Harishye — Um, as a reminder, that's what I called the standardised language in Bothan space. It only came up once, apparently, ages ago.
kebin'ika — Mando'a. Formed from canon "blue" (kebiin) and what appears to be a diminutive suffix of some kind. (It's also used in ad'ika, which is an affectionate way of saying "kid", and cyar'ika, which is translated "darling" or "sweetheart".) The shortening of the vowel (kebiin -» kebin'ika) is inspired by the canon term doing the same thing (adiik -» *adik'ika -» ad'ika). At least, I assume it's from adiik, that would make the most sense. Dropping the repeated ik is just the sort of thing people do to make words easier to say.

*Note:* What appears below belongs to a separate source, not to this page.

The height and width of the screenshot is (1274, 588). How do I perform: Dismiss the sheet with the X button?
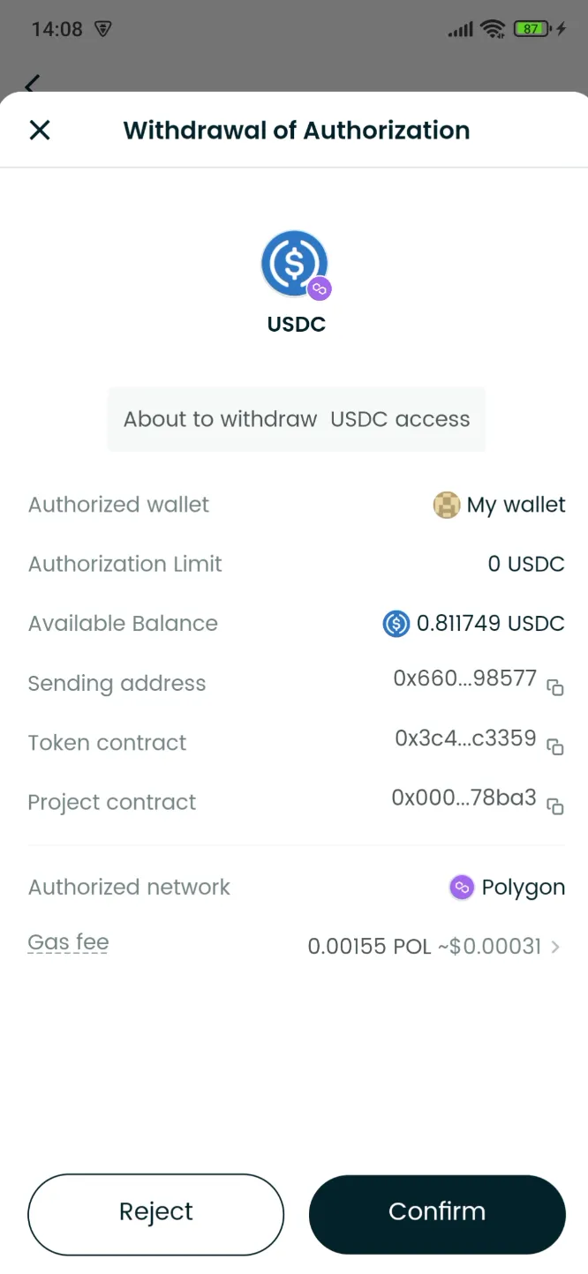[x=39, y=130]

Yes, I still exist. This delay is for the same reasons as have been explained before — medical issues, depression-induced writer's block, focusing on All According to Plan — with the addition of actually having a job again. So there's that. I do think I'm finally starting to adjust, maybe, but I really can't promise anything.
It is odd that Sesai keeps turning up in those flashbacks. I'm sure that won't have any relevance in the near future whatsoever.